Task prompt:
Transcribe everything in the records, dropping and changing nothing.

Entries shown:
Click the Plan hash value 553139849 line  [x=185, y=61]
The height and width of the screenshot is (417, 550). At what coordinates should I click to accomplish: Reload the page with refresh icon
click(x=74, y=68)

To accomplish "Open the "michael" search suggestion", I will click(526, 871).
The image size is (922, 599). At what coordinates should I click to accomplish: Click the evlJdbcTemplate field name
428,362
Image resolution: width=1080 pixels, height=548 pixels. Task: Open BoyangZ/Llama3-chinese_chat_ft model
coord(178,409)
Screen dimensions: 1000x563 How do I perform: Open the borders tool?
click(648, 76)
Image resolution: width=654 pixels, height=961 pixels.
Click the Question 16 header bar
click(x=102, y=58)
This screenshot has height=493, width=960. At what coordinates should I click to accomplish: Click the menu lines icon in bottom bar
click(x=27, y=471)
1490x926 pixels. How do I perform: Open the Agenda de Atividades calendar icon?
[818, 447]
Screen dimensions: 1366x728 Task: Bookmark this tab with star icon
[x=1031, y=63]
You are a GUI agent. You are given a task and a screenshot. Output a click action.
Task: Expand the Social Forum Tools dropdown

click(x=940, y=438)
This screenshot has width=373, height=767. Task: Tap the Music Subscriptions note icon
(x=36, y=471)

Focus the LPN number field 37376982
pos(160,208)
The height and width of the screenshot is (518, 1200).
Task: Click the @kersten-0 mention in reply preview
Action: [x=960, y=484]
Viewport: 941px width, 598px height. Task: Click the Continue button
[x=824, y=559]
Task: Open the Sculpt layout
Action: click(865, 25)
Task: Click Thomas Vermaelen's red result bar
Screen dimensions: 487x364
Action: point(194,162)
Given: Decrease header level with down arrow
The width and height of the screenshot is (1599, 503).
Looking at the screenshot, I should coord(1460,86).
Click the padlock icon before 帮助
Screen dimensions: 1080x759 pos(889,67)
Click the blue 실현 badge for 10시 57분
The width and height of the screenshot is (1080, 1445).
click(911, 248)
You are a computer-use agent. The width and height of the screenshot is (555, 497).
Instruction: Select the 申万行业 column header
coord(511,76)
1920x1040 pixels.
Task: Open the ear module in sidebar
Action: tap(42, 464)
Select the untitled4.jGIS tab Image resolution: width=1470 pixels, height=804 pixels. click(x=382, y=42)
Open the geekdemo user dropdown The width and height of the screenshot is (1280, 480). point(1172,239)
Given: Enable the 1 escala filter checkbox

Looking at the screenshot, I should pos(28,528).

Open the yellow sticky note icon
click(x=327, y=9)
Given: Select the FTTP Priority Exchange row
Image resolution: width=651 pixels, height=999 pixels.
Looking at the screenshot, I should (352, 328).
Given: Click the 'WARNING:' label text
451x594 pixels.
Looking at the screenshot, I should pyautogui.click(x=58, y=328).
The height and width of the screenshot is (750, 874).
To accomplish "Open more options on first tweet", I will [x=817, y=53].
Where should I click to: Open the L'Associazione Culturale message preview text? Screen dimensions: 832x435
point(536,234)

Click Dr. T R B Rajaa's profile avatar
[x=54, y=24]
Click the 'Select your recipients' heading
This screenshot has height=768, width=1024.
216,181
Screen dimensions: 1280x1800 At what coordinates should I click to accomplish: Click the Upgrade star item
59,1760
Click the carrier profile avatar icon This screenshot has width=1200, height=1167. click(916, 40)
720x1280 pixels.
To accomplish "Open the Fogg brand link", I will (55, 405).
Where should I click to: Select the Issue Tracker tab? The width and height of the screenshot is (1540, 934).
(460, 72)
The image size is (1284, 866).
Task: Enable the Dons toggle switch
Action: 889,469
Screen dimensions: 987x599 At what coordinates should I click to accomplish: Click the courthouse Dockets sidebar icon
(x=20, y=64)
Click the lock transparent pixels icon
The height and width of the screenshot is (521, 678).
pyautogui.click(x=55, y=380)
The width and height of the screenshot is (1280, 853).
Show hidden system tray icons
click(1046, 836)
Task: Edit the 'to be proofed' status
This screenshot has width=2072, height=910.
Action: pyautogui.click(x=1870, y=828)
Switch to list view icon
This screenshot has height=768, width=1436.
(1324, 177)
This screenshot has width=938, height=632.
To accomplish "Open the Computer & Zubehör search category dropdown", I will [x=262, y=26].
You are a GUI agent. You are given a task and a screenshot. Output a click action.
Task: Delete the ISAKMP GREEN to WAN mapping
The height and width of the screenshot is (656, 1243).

Task result:
Click the Plan hash value 553139849 line  [x=185, y=61]
The height and width of the screenshot is (417, 550). At what coordinates should I click to accomplish: Reload the page with refresh icon
click(x=74, y=68)

To accomplish "Open the "michael" search suggestion", I will click(526, 871).
The image size is (922, 599). At what coordinates should I click to accomplish: Click the evlJdbcTemplate field name
428,362
Image resolution: width=1080 pixels, height=548 pixels. Task: Open BoyangZ/Llama3-chinese_chat_ft model
coord(178,409)
Screen dimensions: 1000x563 How do I perform: Open the borders tool?
click(648, 76)
Image resolution: width=654 pixels, height=961 pixels.
Click the Question 16 header bar
click(x=102, y=58)
This screenshot has height=493, width=960. At what coordinates should I click to accomplish: Click the menu lines icon in bottom bar
click(x=27, y=471)
1490x926 pixels. How do I perform: Open the Agenda de Atividades calendar icon?
[818, 447]
Screen dimensions: 1366x728 Task: Bookmark this tab with star icon
[x=1031, y=63]
You are a GUI agent. You are given a task and a screenshot. Output a click action.
Task: Expand the Social Forum Tools dropdown

click(x=940, y=438)
This screenshot has width=373, height=767. Task: Tap the Music Subscriptions note icon
(x=36, y=471)

Focus the LPN number field 37376982
pos(160,208)
The height and width of the screenshot is (518, 1200).
Task: Click the @kersten-0 mention in reply preview
Action: [x=960, y=484]
Viewport: 941px width, 598px height. Task: Click the Continue button
[x=824, y=559]
Task: Open the Sculpt layout
Action: click(865, 25)
Task: Click Thomas Vermaelen's red result bar
Screen dimensions: 487x364
Action: point(194,162)
Given: Decrease header level with down arrow
The width and height of the screenshot is (1599, 503).
Looking at the screenshot, I should coord(1460,86).
Click the padlock icon before 帮助
Screen dimensions: 1080x759 pos(889,67)
Click the blue 실현 badge for 10시 57분
The width and height of the screenshot is (1080, 1445).
click(911, 248)
You are a computer-use agent. The width and height of the screenshot is (555, 497).
Instruction: Select the 申万行业 column header
coord(511,76)
1920x1040 pixels.
Task: Open the ear module in sidebar
Action: tap(42, 464)
Select the untitled4.jGIS tab Image resolution: width=1470 pixels, height=804 pixels. click(x=382, y=42)
Open the geekdemo user dropdown The width and height of the screenshot is (1280, 480). point(1172,239)
Given: Enable the 1 escala filter checkbox

Looking at the screenshot, I should pos(28,528).

Open the yellow sticky note icon
click(x=327, y=9)
Given: Select the FTTP Priority Exchange row
Image resolution: width=651 pixels, height=999 pixels.
Looking at the screenshot, I should (352, 328).
Given: Click the 'WARNING:' label text
451x594 pixels.
Looking at the screenshot, I should pyautogui.click(x=58, y=328).
The height and width of the screenshot is (750, 874).
To accomplish "Open more options on first tweet", I will [x=817, y=53].
Where should I click to: Open the L'Associazione Culturale message preview text? Screen dimensions: 832x435
point(536,234)

Click Dr. T R B Rajaa's profile avatar
[x=54, y=24]
Click the 'Select your recipients' heading
This screenshot has height=768, width=1024.
216,181
Screen dimensions: 1280x1800 At what coordinates should I click to accomplish: Click the Upgrade star item
59,1760
Click the carrier profile avatar icon This screenshot has width=1200, height=1167. click(916, 40)
720x1280 pixels.
To accomplish "Open the Fogg brand link", I will (55, 405).
Where should I click to: Select the Issue Tracker tab? The width and height of the screenshot is (1540, 934).
(460, 72)
The image size is (1284, 866).
Task: Enable the Dons toggle switch
Action: 889,469
Screen dimensions: 987x599 At what coordinates should I click to accomplish: Click the courthouse Dockets sidebar icon
(x=20, y=64)
Click the lock transparent pixels icon
The height and width of the screenshot is (521, 678).
pyautogui.click(x=55, y=380)
The width and height of the screenshot is (1280, 853).
Show hidden system tray icons
click(1046, 836)
Task: Edit the 'to be proofed' status
This screenshot has width=2072, height=910.
Action: pyautogui.click(x=1870, y=828)
Switch to list view icon
This screenshot has height=768, width=1436.
(1324, 177)
This screenshot has width=938, height=632.
To accomplish "Open the Computer & Zubehör search category dropdown", I will [x=262, y=26].
You are a GUI agent. You are given a task and a screenshot. Output a click action.
Task: Delete the ISAKMP GREEN to WAN mapping
The height and width of the screenshot is (656, 1243).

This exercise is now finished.